La pièce a déjà plus d’un siècle ( écrite en 1905 et parue en 1906) mais Claudel, pour des raisons personnelles, en avait interdit la représentation. Artaud – mais oui!- en monta le premier acte en 1928 mais sans son autorisation, et la véritable première de la pièce eut lieu dans ce même théâtre Marigny en 1948, puis fut reprise en 54 avec une distribution exemplaire déjà: Pierre Brasseur, Edwige Feuillère, Jean-Louis Barrault et Jacques Dacqmine. Nous nous souvenons aussi du remarquable décor de Labisse et du soleil qui se reflétait sur la mer, quand ils étaient sur le pont du transatlantique., » au milieu de l’océan indien entre l’Arabie et Ceylan en route vers la Chine ».

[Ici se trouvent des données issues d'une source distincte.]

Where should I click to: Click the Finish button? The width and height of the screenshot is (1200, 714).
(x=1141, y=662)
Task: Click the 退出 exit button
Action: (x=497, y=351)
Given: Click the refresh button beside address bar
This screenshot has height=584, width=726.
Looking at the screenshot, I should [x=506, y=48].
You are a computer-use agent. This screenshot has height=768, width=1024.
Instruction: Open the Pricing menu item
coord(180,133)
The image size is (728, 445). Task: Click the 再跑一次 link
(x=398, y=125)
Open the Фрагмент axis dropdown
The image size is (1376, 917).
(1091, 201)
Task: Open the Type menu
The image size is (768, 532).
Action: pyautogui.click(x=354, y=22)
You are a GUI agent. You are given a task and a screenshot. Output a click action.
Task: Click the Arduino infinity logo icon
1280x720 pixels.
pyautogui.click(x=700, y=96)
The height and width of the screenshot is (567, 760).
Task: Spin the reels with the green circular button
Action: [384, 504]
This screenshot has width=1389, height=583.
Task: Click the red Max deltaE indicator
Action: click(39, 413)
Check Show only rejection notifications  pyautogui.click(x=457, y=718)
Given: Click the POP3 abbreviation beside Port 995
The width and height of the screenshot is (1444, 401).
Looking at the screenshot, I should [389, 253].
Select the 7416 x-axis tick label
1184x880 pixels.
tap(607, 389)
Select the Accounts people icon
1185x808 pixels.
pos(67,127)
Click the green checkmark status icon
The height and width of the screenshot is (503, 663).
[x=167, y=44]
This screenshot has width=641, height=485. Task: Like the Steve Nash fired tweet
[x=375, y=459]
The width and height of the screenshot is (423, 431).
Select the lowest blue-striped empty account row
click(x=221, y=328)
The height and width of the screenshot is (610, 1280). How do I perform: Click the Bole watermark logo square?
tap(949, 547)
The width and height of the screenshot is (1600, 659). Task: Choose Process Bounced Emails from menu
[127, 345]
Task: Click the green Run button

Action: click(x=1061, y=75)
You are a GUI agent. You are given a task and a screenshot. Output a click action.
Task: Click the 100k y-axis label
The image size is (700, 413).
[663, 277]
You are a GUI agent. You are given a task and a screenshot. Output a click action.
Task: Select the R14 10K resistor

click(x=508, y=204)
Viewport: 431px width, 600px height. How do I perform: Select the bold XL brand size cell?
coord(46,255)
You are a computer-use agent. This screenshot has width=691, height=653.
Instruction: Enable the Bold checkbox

Depuis la pièce, devenue mythique, plus de 50 ans après sa création, tient toujours aussi bien la route, et a été constamment montée avec des fortunes diverses mais on a tous en mémoire la clébrissime mise en scène d’Antoine Vitez avec Ludmilla Mikaël , prodigieuse actrice et mère de cette autre grande comédienne qu’est Marina Hands que l’on a pu voir dans L’Amant de Lady Chatterley.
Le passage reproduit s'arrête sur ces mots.